Airline slapped with record penalty by ICO – albeit one that is grossly reduced on the regulator’s original intention

Credit: MI News/NurPhoto/PA Images

The Information Commissioner’s Office has fined British Airways £20m for breaching data-protection law.

Although the penalty is by far the biggest imposed in the UK since the introduction of the EU General Data Protection Regulation in 2018, it is vastly reduced from the £183m that the ICO announced in June 2019 that it intended to levy.

The firm expressed its disappointment in the decision at the time, and announced that it would appeal. Having completed this process, the regulator said that it had “considered both representations from BA and the economic impact of Covid-19 on their business before setting a final penalty”.

The punishment relates to a cyberattack in which some visitors to the British Airways website were instead diverted to a site perpetrating fraud. Attackers were able to access the names, addresses, and payment card details – including CVV numbers – of 244,000 BA customers. 

A further 185,000 customers and staff saw their data compromised to some extent, including the breach of “usernames and passwords of BA employee and administrator accounts”.

Related content

• Privacy Shield: government working with ICO to ‘update guidance as soon as possible’
• GDPR: how did we get here, and what on earth happens next?
• Whitehall departments reported 500 personal data breaches to ICO in FY20

The attack began on 22 June 2018 and went undetected for more than two months.

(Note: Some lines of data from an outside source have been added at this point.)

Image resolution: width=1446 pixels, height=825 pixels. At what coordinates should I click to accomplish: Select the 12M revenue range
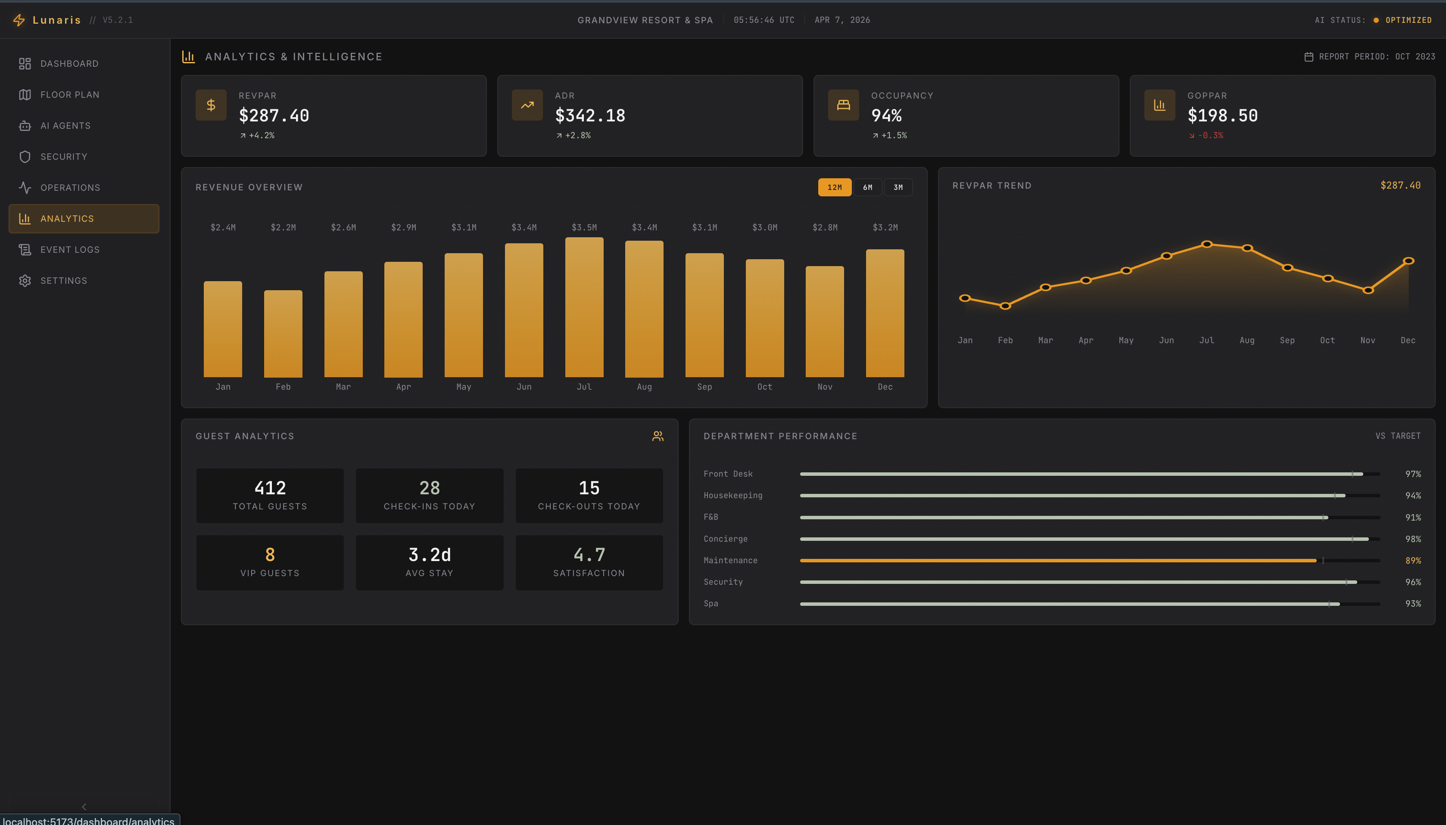tap(834, 188)
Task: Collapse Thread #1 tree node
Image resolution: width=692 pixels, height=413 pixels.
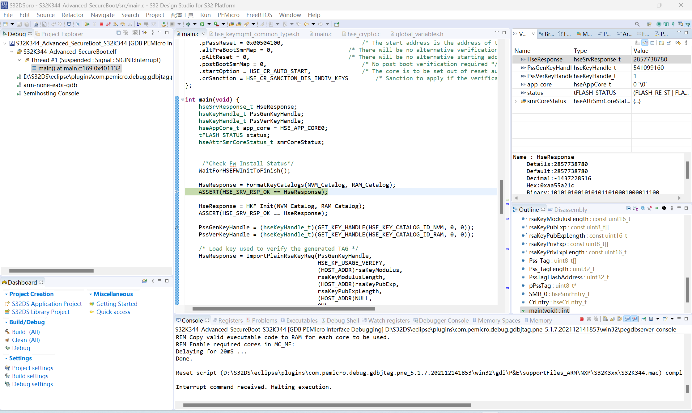Action: [x=19, y=60]
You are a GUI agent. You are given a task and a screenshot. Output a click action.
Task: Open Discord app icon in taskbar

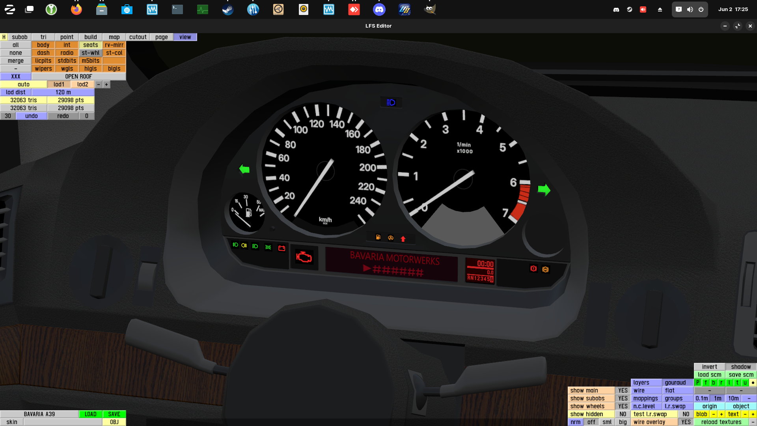click(x=379, y=9)
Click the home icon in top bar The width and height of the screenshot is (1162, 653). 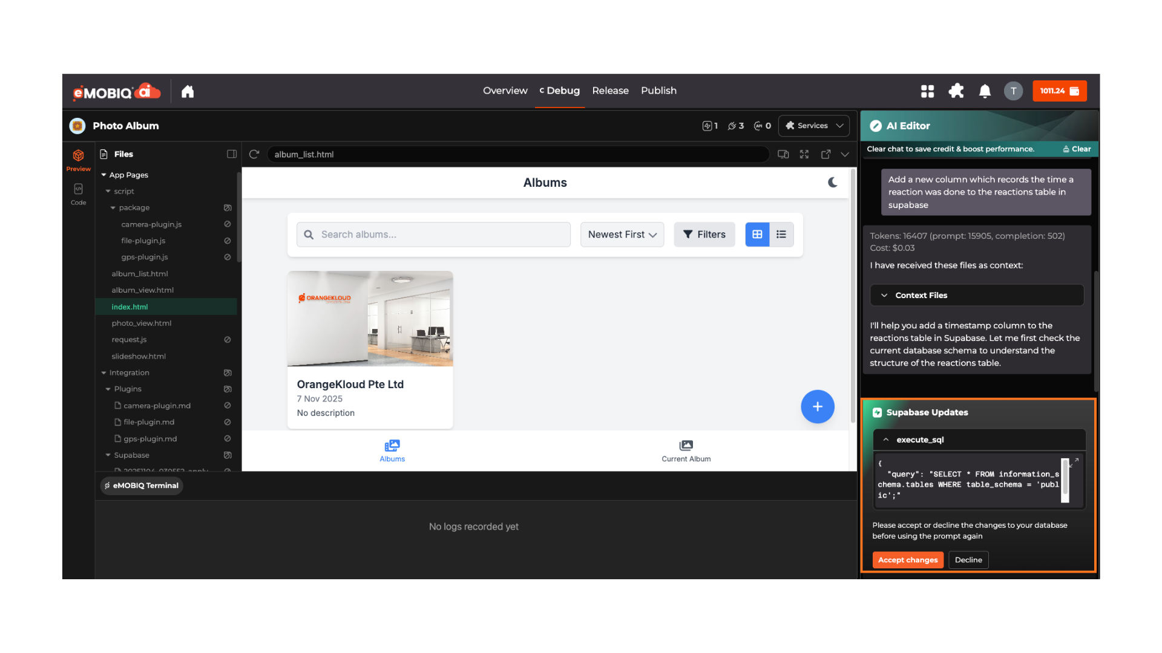coord(188,91)
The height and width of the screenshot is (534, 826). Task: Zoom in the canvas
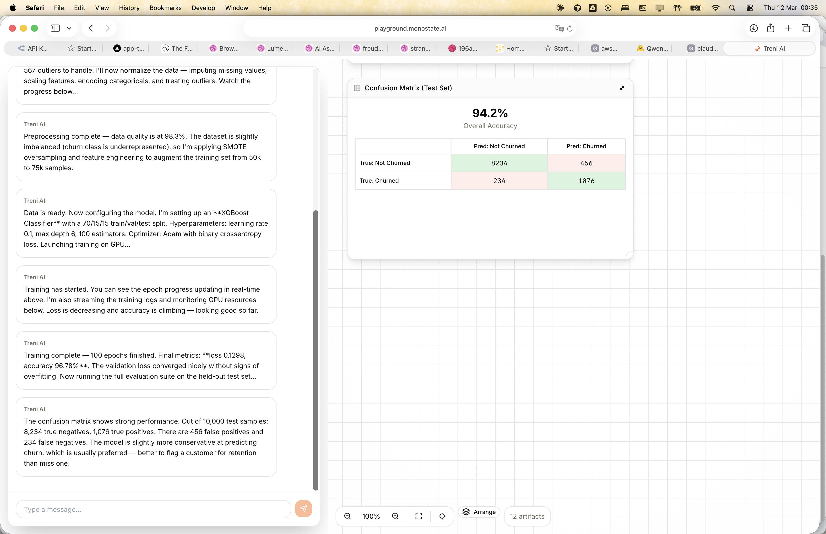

When it was finally spotted, on 5 September, it was a third party that alerted the airline – which then notified the data watchdog.

“It is not clear whether or when BA would have identified the attack themselves,” the regulator said. “This was considered to be a severe failing because of the number of people affected and because any potential financial harm could have been more significant.”

Before the attack took place, the ICO’s investigatory team found that “BA ought to have identified weaknesses in its security and resolved them with security measures that were available at the time”. 

Such measures – which, according to the regulator, could have prevented the attack from ever having taken place – include limiting the use of data and systems based on employees’ roles, better testing and simulation exercises, and the use of multi-factor authentication.

“None of these measures would have entailed excessive cost or technical barriers, with some available through the Microsoft operating system used by BA,” the ICO said. “Since the attack, BA has made considerable improvements to its IT security.”

According to information commissioner Elizabeth Denham, BA’s failures of prevention and detection were deserving of the biggest financial penalty ever issued by the regulator.

“People entrusted their personal details to BA and BA failed to take adequate measures to keep those details secure,” she said. “Their failure to act was unacceptable and affected hundreds of thousands of people, which may have caused some anxiety and distress as a result. That’s why we have issued BA with a £20m fine – our biggest to date. When organisations take poor decisions around people’s personal data, that can have a real impact on people’s lives. The law now gives us the tools to encourage businesses to make better decisions about data, including investing in up-to-date security.”

Although £20m is a fortyfold increase on the maximum penalties of £500,000 that were available to the ICO before May 2018, it is still a long way short of the amount it could have chosen to fine the airline. 

GDPR, and the UK Data Protection Act that has replaced it now the UK has left the European Union, allows for penalties of €20m or 4% of the global turnover of the organisation in question – whichever figure is the larger.

In BA’s case, this would have equated to a sum of more than £500m.